Toradora is special in part because of this brilliant cast of imperfect characters. They’re complicated and incredibly real. The series often gets zany, but its heart is grounded emotionally in real life. The kids feel like kids. They feel like me, in fact, when I was a year or two away from graduating high school. If I’m even more honest, they feel like me when I was even in my mid-twenties.
Confidence comes at different times for different people. Some are maybe made confident from inside the womb; others are made that way through parenting. But we all are affected by our choices, and for me, like with Ryuuji and the rest, I felt lacking in so many ways as an adolescent. Confidence came, but much later in life.

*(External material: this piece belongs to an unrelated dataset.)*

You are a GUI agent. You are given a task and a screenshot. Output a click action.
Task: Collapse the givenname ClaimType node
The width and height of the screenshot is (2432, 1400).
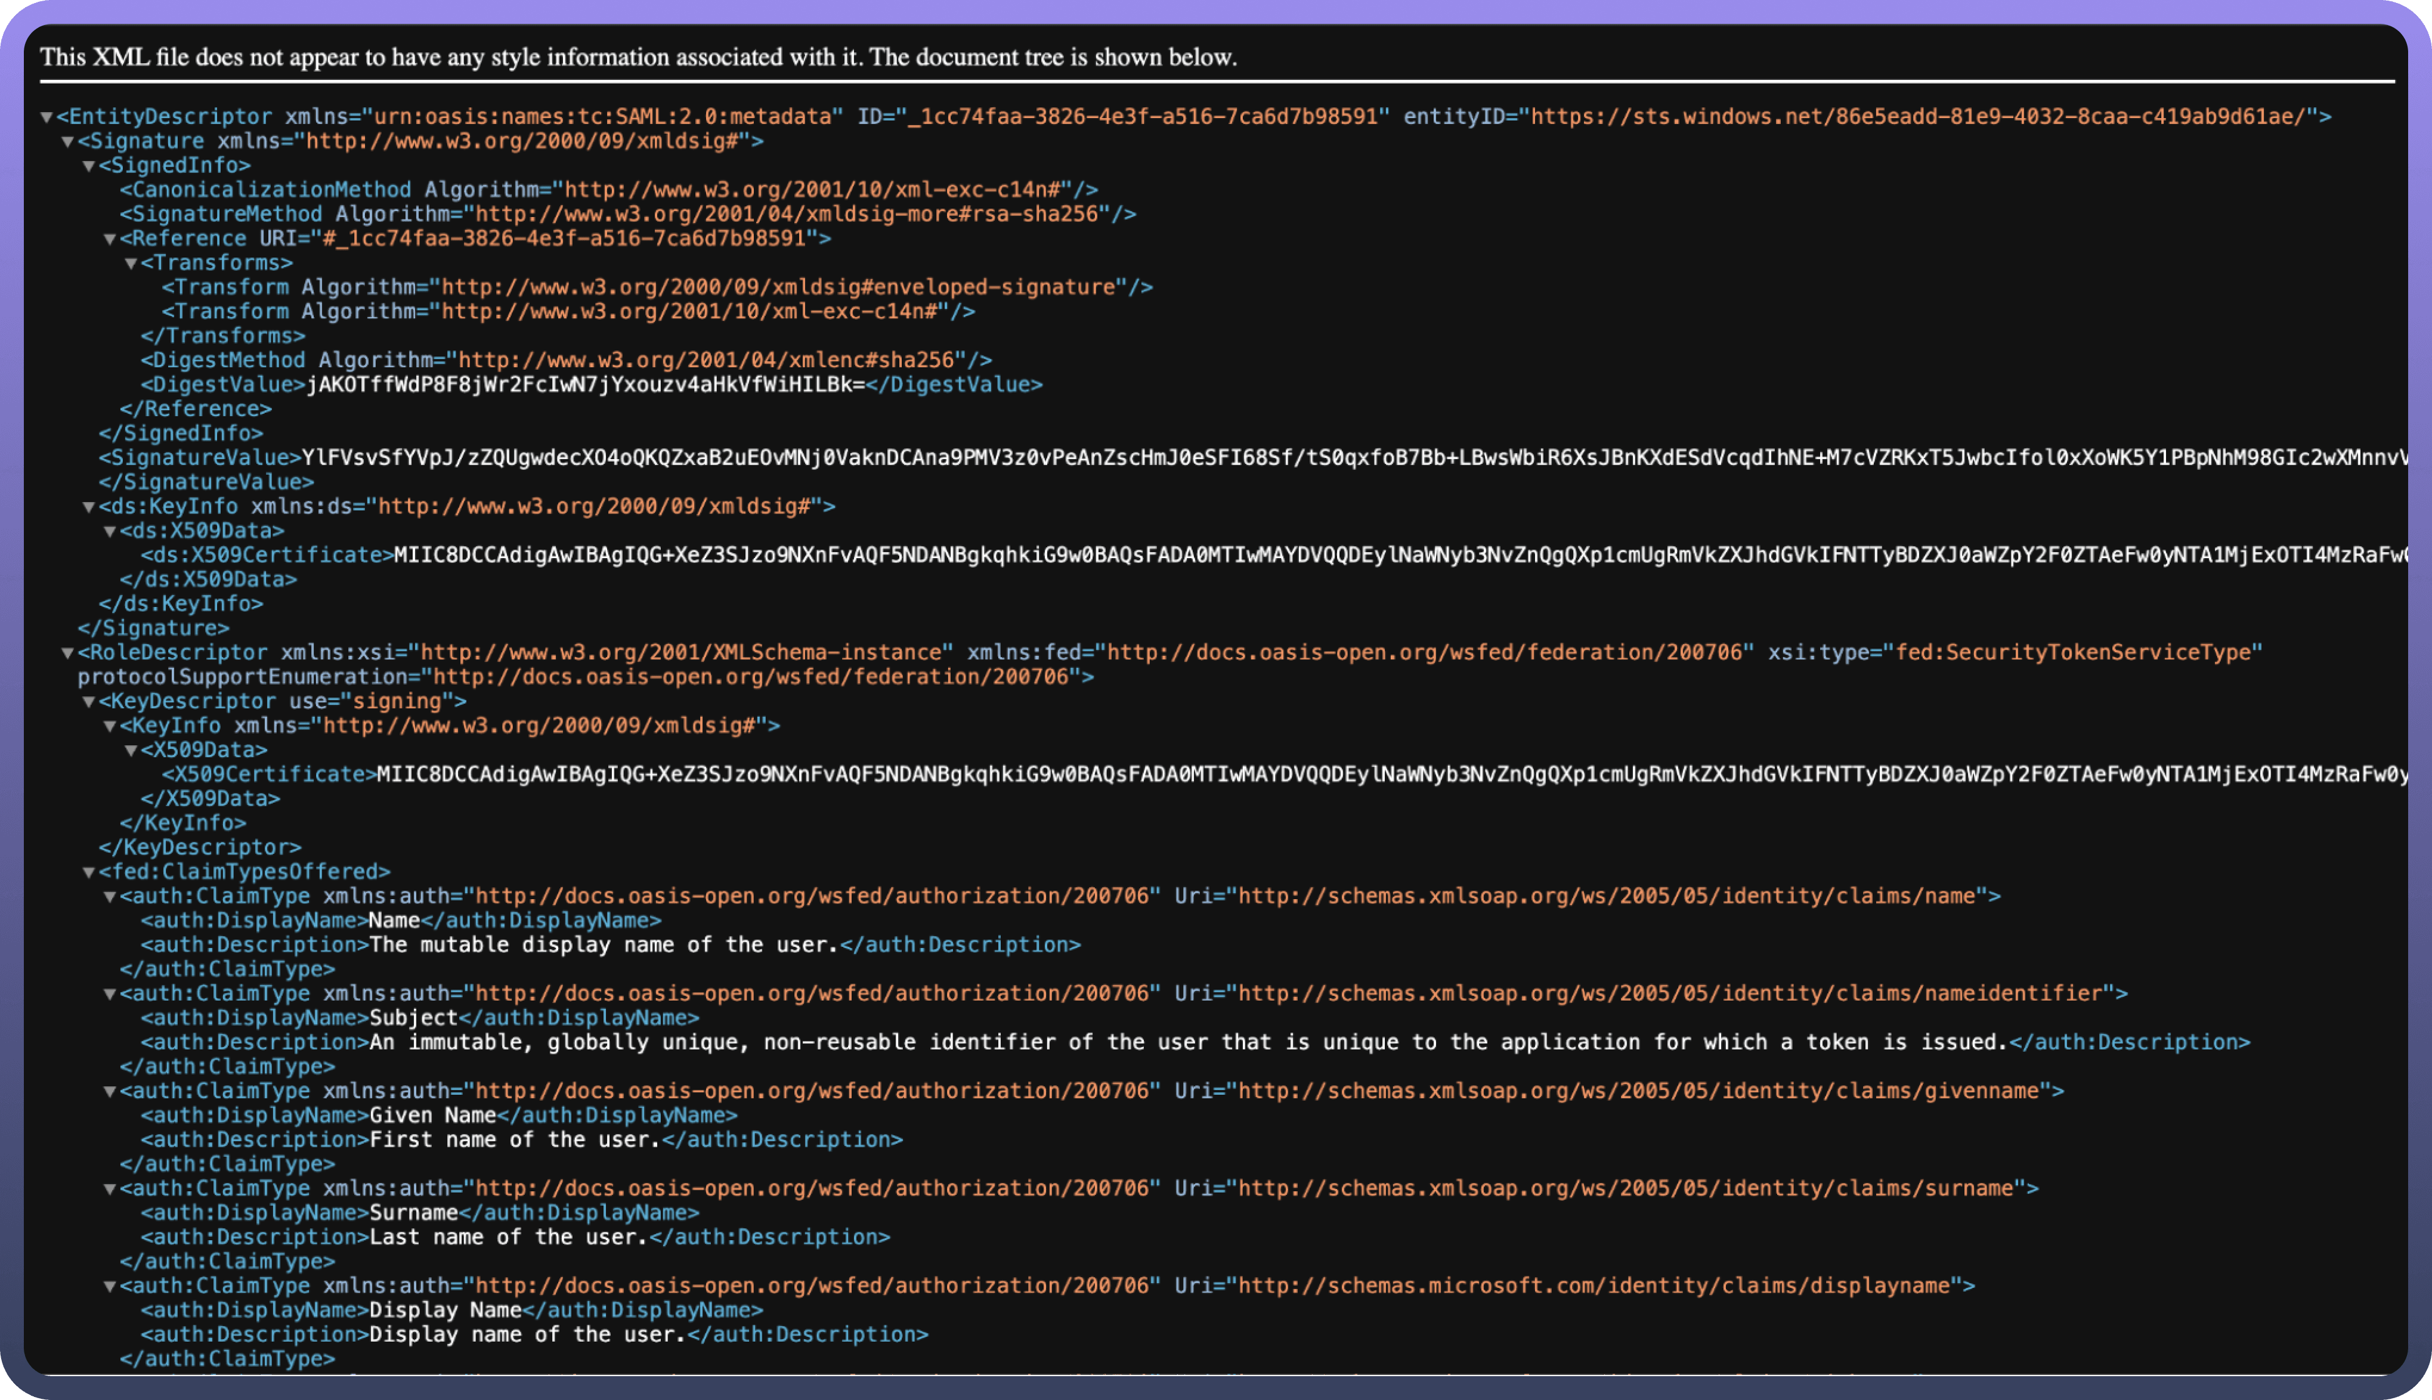point(110,1091)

The same, no doubt, will happen to Ryuuji, Taiga, Minori, Kitamura, and Ami. But for now, and especially in volume one of the light novel, which we’re reading in preparation for our club discussion, insecurities remain. And I’m glad, because they help me understand that when I’m reading Toradora, I’m investing in something real.

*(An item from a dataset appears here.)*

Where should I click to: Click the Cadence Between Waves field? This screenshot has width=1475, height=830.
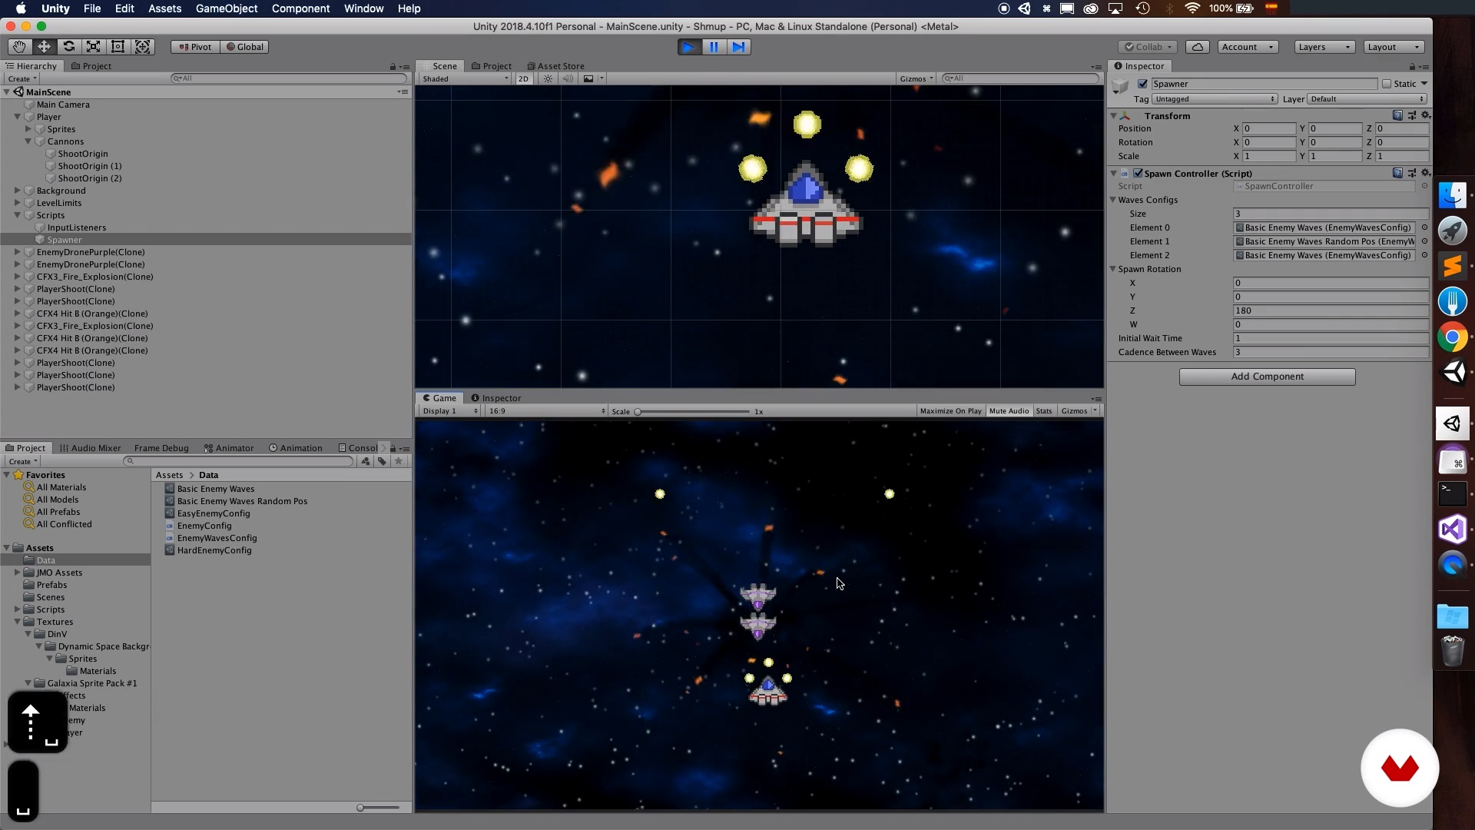pos(1330,352)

Read volume one of the Toradora light novel and join us for our discussion on November 9th!
Featured illustration by Paja (reprinted w/permission)
5 thoughts on “Light Novel Kindling: A Lack of Confidence”
“when I’m reading Toradora, I’m investing in something real.”
This is a fascinating comment. The way our interactions with fiction (of whatever medium) or imagination have “real life” meaning intrigues me a great deal.
I’m absolutely stuck on this idea. I’m fact, of this blog has a theme since I’ve been back the last couple of years, it would be “authenticity.”
So great! I just rewatched Toradora these days with my little brother. I hope I can get and read the light novel in time! I agree with your thoughts, except I would say it is Amy Kawashima who is inauthentic, while Kushieda fatal flaw at the beginning is that she relies only in herself.
Mmm…yeah I can see that about those girls. I agree about Minorin (she’s my all-time favorite character btw)—the “inauthentic” part comes later in the series with expressing her feelings as well.
I just remembered that we talked about a similar topic in your post of May last year. I agree authenticity is very important for Christians, as for everyone who has to be a sign and fulfill a role towards others. Rereading, I´ve asked myself again if (to say it without spoilers) Kushieda´s initial approach is really wrong, as it appears to me that I would have done the same (well, I´m in my mid-twenties myself, so I´ll frankly admit that I may be just too young to understand it properly). Maybe the novel will shed more light in her motives and so. But there´ll be time for all this in the club discussions.